When I use the Hausman test comparing FE and RE, I have to reject the null hypothesis (meaning that the RE model is not OK). However, the difference between the coefficient of interest estimated by FE and RE is not statistically significant. 
So my question is: Can I justify using the RE model only based on this fact? After all, the null hypothesis of the Hausman test must be rejected only because the estimation of some other covariates (control variables) significantly differ between the RE and FE approaches. But in my case, these variables are not of interest and I do not seek for consistent estimators.
 A: The choice between FE and RE models depends on the focus of the statistical inference.
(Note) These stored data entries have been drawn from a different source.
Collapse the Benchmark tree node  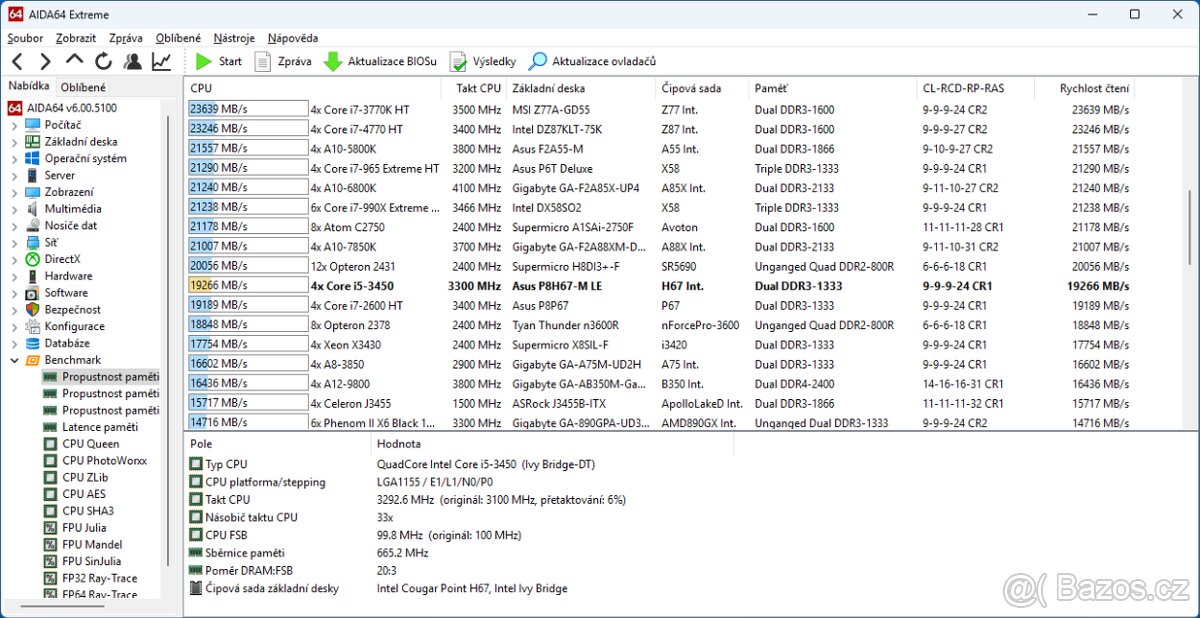tap(14, 360)
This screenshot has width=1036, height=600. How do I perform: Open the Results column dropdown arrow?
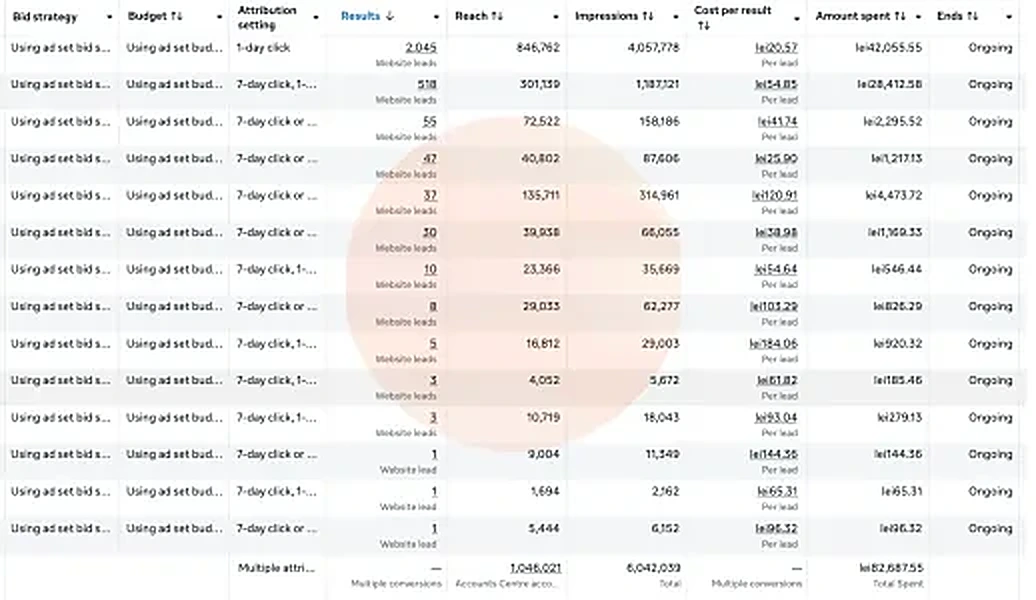[x=436, y=17]
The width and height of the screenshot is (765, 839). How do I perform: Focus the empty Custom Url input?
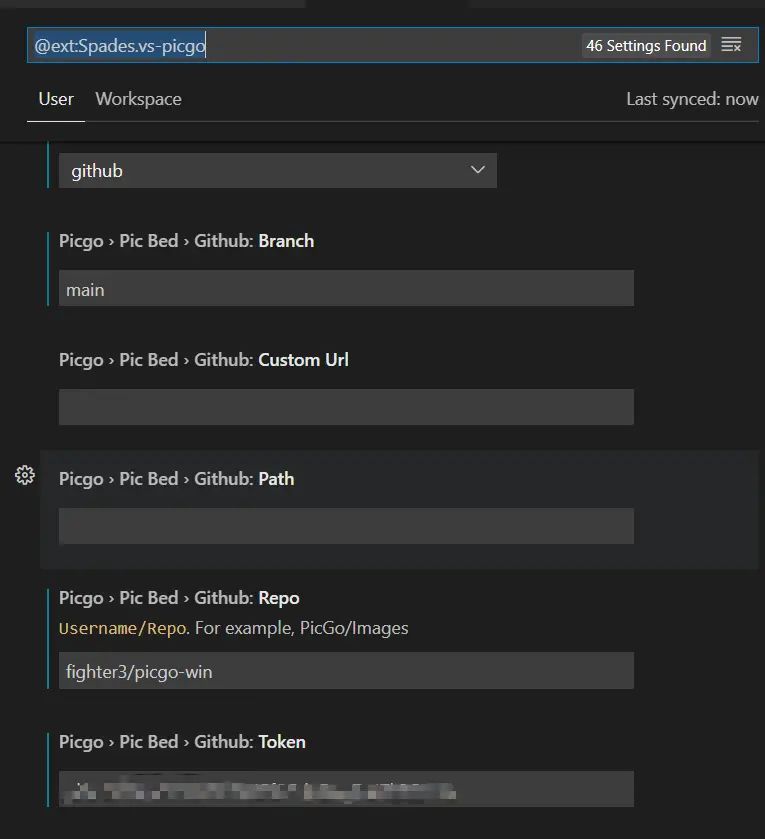tap(346, 407)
The FE model is an appropriate specification if we are focusing on a specific set of $N$ individuals (say, $N$ firms or $N$ OECD countries, or $N$ American states) and our inference is restricted to the behavior of this set of individuals. The RE model is an appropriate specifiction if we are drawing $N$ individuals randomly from a large population and are trying to make inferences about that population (see Baltagi, Econometric Analysis of Panel Data, 2008, §§2.2-3). The Hausman test can't say anything about your focus.
The Hausman test is asymptotically equivalent to a standard Wald test for the omission of $\tilde{\mathbf{X}}$, a matrix of deviations from individual means (see Baltagi, 2008, §4.3). In other words, given the model
$$y_{it}=\mathbf{x}_{it}\boldsymbol{\beta}+\mu_i+u_{it}\tag{1}$$
one can split $\mathbf{x}_{it}$:
$$y_{it}=(\bar{\mathbf{x}}_i+\tilde{\mathbf{x}}_{it})'\boldsymbol{\beta}+\mu_i+u_{it}\tag{2}$$
where $\bar{\mathbf{x}}_i$ is the vector of individual time-invariant means for the $i$th individual and $\tilde{\mathbf{x}}_{it}=\mathbf{x}_{it}-\bar{\mathbf{x}}_i$.
Further, one can give separate parameters $\boldsymbol{\beta}_1$ to the individual means and $\boldsymbol{\beta}_2$ to the deviation variables:
$$y_{it}=\bar{\mathbf{x}}_i'\boldsymbol{\beta}_1+\tilde{\mathbf{x}}_{it}'\boldsymbol{\beta}_2+\mu_i+u_{it}\tag{3}$$
$\boldsymbol{\beta}_1$ is a between regression coefficient, while $\boldsymbol{\beta}_1$ is the within (FE) regression coefficient. The Hausman test is based on $\hat{\boldsymbol{\beta}}_{RE}-\hat{\boldsymbol{\beta}}_{FE}$, but can equivalently be based on $\hat{\boldsymbol{\beta}}_1-\hat{\boldsymbol{\beta}}_2$ (see Baltagi, 2008, §4.3).
As to correlation, some variables in $\mathbf{X}$ may be correlated with $\boldsymbol{\mu}$, but $\tilde{\mathbf{x}}_{it}$ is orthogonal to $\mathbf{1}\mu_i$ ($\mathbf{1}$ is a vector of ones) for all $i$. Thus:


*

*under a FE framework, the time-invariant terms $\bar{\mathbf{x}}_i'\boldsymbol{\beta}_1$ and $\mu_i$ are swept out and one gets unbiased and consistent estimates for $\boldsymbol{\beta}_2$;

*under a RE framework, 


*

*if one estimates models $(1)$ or $(2)$ the implicit assumption $\hat{\boldsymbol{\beta}}_1=\hat{\boldsymbol{\beta}}_2$ doesn't hold and the Hausman test fails;

*if one estimates model $(3)$, then $\hat{\boldsymbol{\beta}}_2$ is unbiased and consistent (it is exactly identical to $\hat{\boldsymbol{\beta}}_{FE}$) and one can ignore or suppress $\bar{\mathbf{x}}_i'\boldsymbol{\beta}_1$, or use $\bar{\mathbf{x}}_i'\boldsymbol{\beta}_1+\mu_i$ to model the random intercept (see, e.g., Snijders and Bosker, Multilevel Analysis, 2012, chap. 4).



In brief, you can estimate a RE model which passes the Hausman test by just splitting your $\mathbf{X}$ matrix into its individual time-invariant means $\bar{\mathbf{X}}$ and the within-individual time-varying deviations $\tilde{\mathbf{X}}$ (see here for a simple example, additional details and references). I'd say that such a coherent approach would be better than an eventual and questionable 'mixture' of consistent and inconsistent estimates.